What doesn't map cleanly: Promptfoo's contains, regex, and javascript assertion types are deterministic checks that eval.ninja doesn't replicate (you'd handle these in your own test code). Promptfoo's YAML provider definitions don't have a direct analog — in eval.ninja, provider config is an environment variable, not a per-test config.


Frequently asked questions

No — eval.ninja is not open source. The self-hosted Docker image is freely available to pull and run, but the source code is not published. Promptfoo is MIT-licensed open source. If an OSS license is a hard requirement for your organization, Promptfoo is the right choice for that reason.
Not today. eval.ninja focuses on RAG quality metrics and LLM-as-a-judge for production quality evaluation. Promptfoo has a mature red teaming module and is the better choice for adversarial testing. Red teaming is on our roadmap.
Yes, and this is a common pattern. Promptfoo for security and adversarial tests; eval.ninja for quality metrics (faithfulness, context recall, answer relevance). They run independently and integrate into the same CI pipeline without conflict. Each tool is better at different things.
The Docker image has no per-eval fee. You pay for compute (a t3.small is sufficient for most teams, ~$15/month) and your LLM provider API calls at their standard rates. There is no eval.ninja markup on self-hosted LLM calls.

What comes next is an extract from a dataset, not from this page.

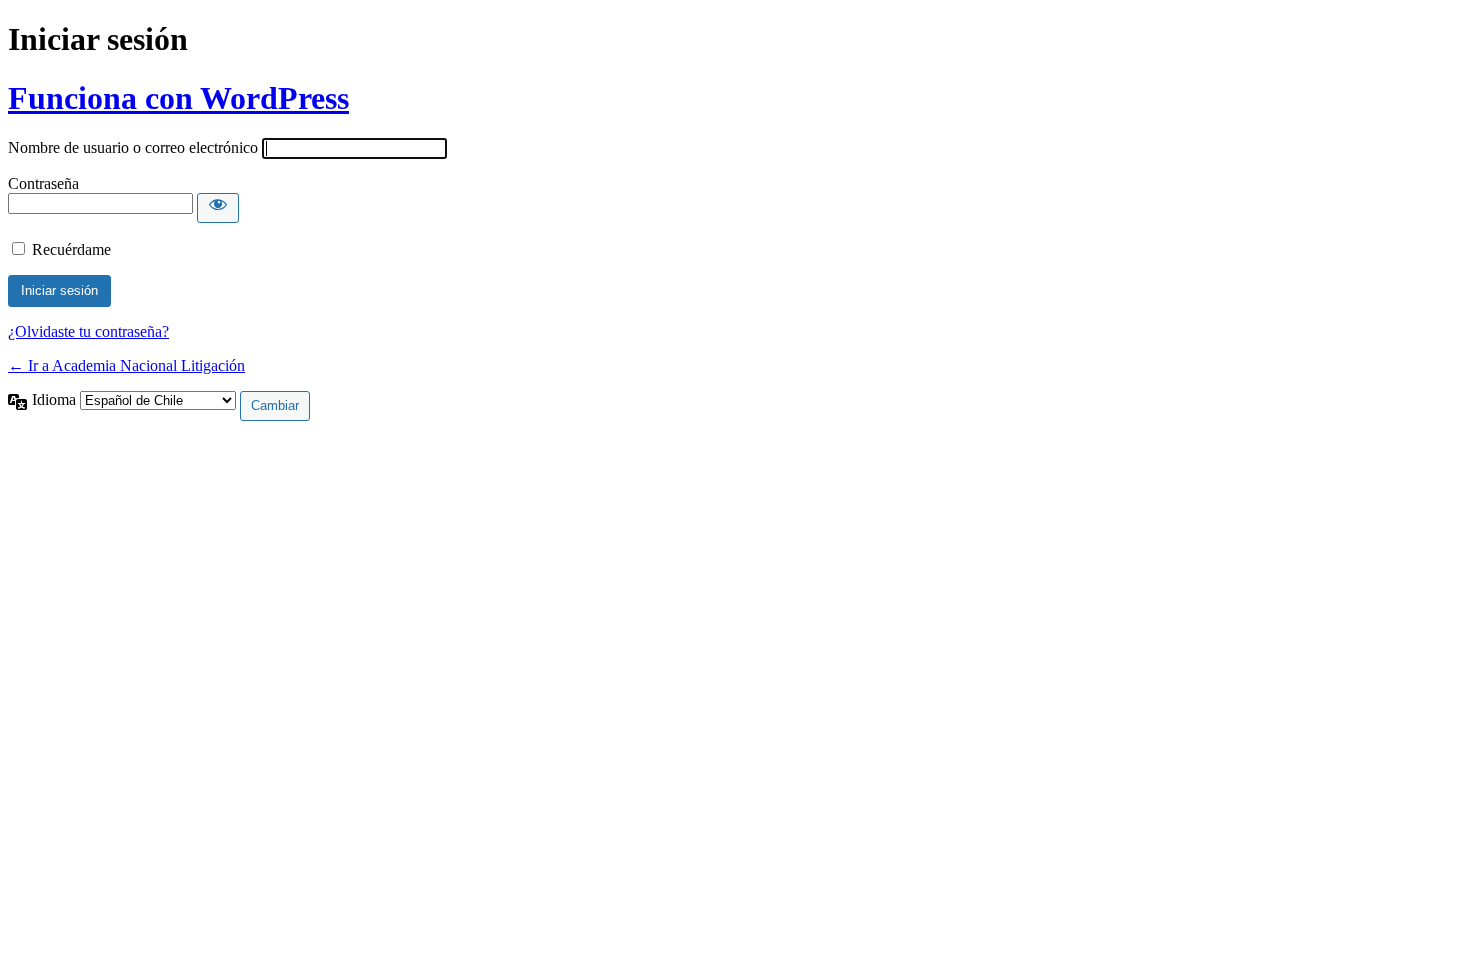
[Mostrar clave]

Promptfoo supports general LLM evaluation with custom rubrics, which you can write to evaluate RAG properties. But it doesn't have pre-built implementations of faithfulness, context recall, or context precision — you'd write these as llm-rubric assertions yourself. eval.ninja implements these metrics based on the RAGAS framework, so you get consistent, calibrated scores without writing judge prompts from scratch.